How an organization attempts to disrupt its competition is often tempered by the depth of their pockets, the desperate nature of their situation or their willingness to push (or even outright cross) the lines of the law. But, putting aside graft and corruption, most organizations tend to gravitate to the same Seven Disruptive Sins when it comes to disrupting their competition.

I call them sins, for while they may have their virtues or desired effect, they may also come back to bite you. Hard

To every action there is always an equal and opposite reaction.

~ Sir Isaac Newton

So let’s take a look at the most common strategies I see used, misused and abused by organizations to disrupt their competition…

1. Talent Acquisition: pulling key personnel away from a competitor, in an attempt to limit their competitiveness.
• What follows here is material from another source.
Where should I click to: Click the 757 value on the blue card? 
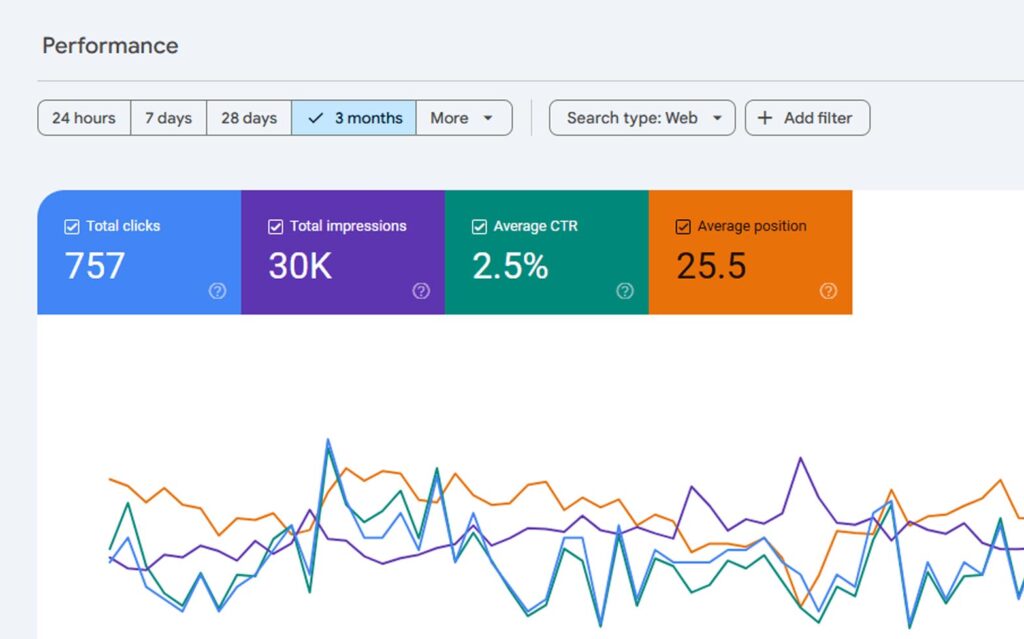point(95,266)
Pro: Acquiring great talent in any area of your business is always a good idea (top sales reps, developers, executives, support staff, etc.). And when pulled from your competitor, can limit, or at least disrupt their footing for a period of time.
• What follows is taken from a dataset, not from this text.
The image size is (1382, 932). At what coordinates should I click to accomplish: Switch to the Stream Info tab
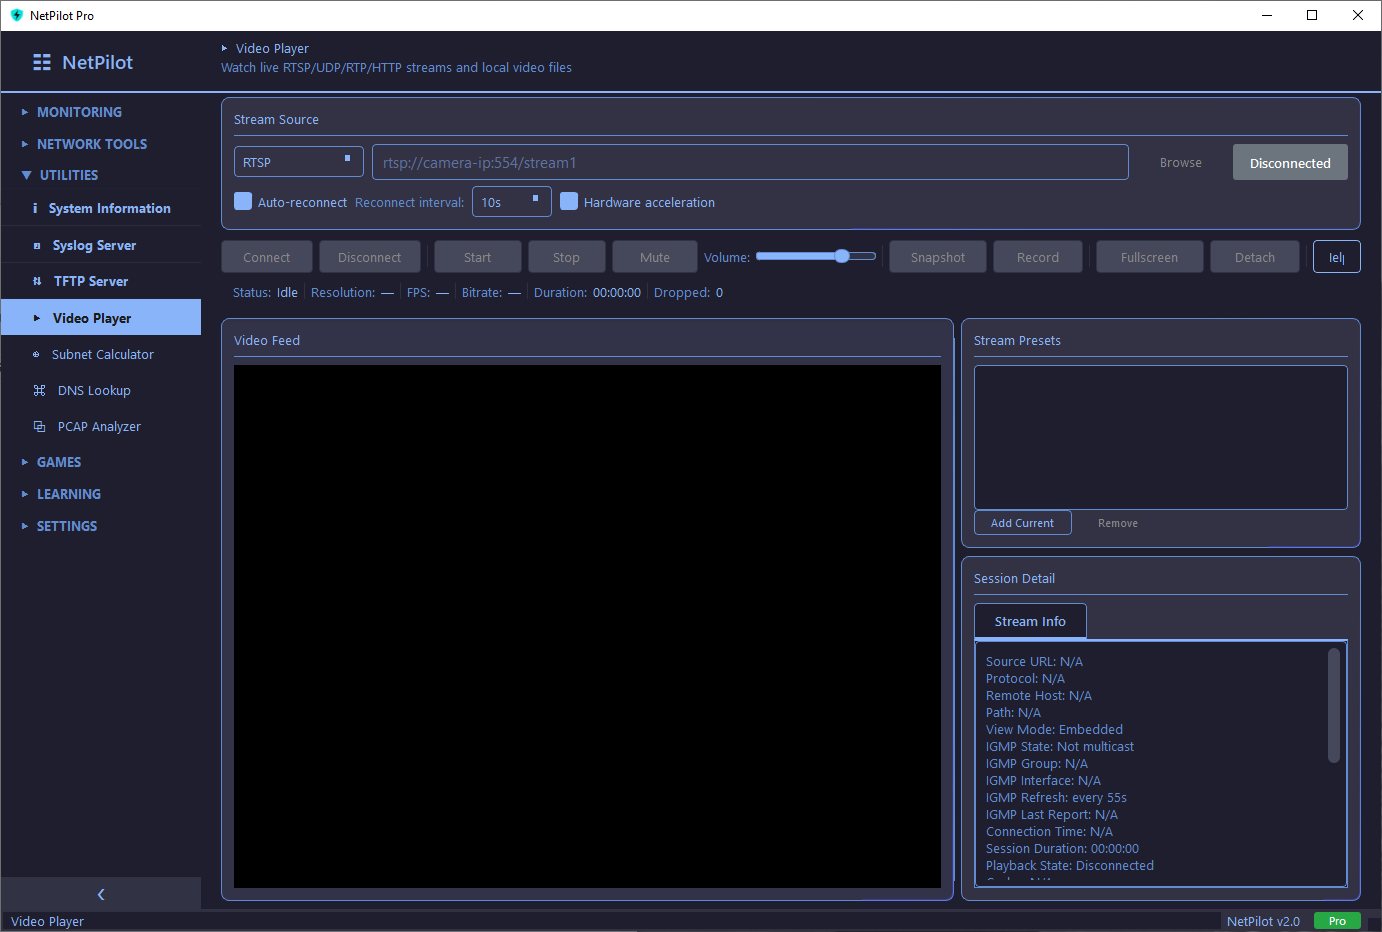1030,621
Con: Pulling top staff from a competitor usually means offering a sweeter, more costly deal. It also opens the door for your competitor to potentially find a new, more creative or hungrier, replacement. Add in non-compete agreements (especially where customers or IP are concerned) and ultimately you may have just overpaid for talent AND given your competitor an opportunity to lower their own operating costs.

2. IP Acquisition: buying patents, or even entire companies, in an effort to keep (or take) the technology away from competitors. For example, during the dot-com boom, larger firms were buying up smaller firms left and right – not just because they needed the technology but to take it out of the market (a great example today would be the recent sell off of Nortel patents, or the likely interest a sell-off of RIM patents would generate).

Pro: By locking up a piece of technology that your competitor may rely upon or leverage in the future (a good example would be buying a smaller firm that resells product through a competitor), you can take away portions of their product/services portfolio.

Con: Buying anything costs money. And who isn’t to say that your competition will, as a result of your action, be forced to rethink their product/service strategy and develop a new one that isn’t more in touch with customer demand? More importantly, companies need to be nimble in today’s market. Technologies change fast, and you don’t want to be left holding outdated product.

3. Flooding the Market: selling products or services well below market price in an effort to take away customers and revenue from your competition (something we see often at the international trade level). Interestingly (thanks to Alan Berkson for this example), we see this all the time in the Cable TV and Mobile sectors, where vendors undercut their competition (through special contract pricing) to win customers that they know they will lose after their 12/24 month contract is up.

Pro: You can’t argue with the value of taking away market share from your competition.

Con: Every time you underprice your product, or give away an extra service, you are taking profit out of your pocket – something that few firms can afford to sustain for any period of time.

4. Supplier Acquisition: controlling the supply of parts, either through exclusive deals or acquisition, to restrict competitor’s access. If everybody in a market relies upon Company X for certain technology, bringing that supplier under your umbrella can force competitors to shift their own strategies (note: this is not the same as developing your own in-house alternatives to parts/components that are universally used within a market, such as Apple building their own chip fabrication facility).

Pro: Controlling the supply of commonly used products in a market can certainly be a competitive strength (imagine if Apple bought Intel…). It can provide (after the cost of acquisition is recouped) lower cost of goods sold.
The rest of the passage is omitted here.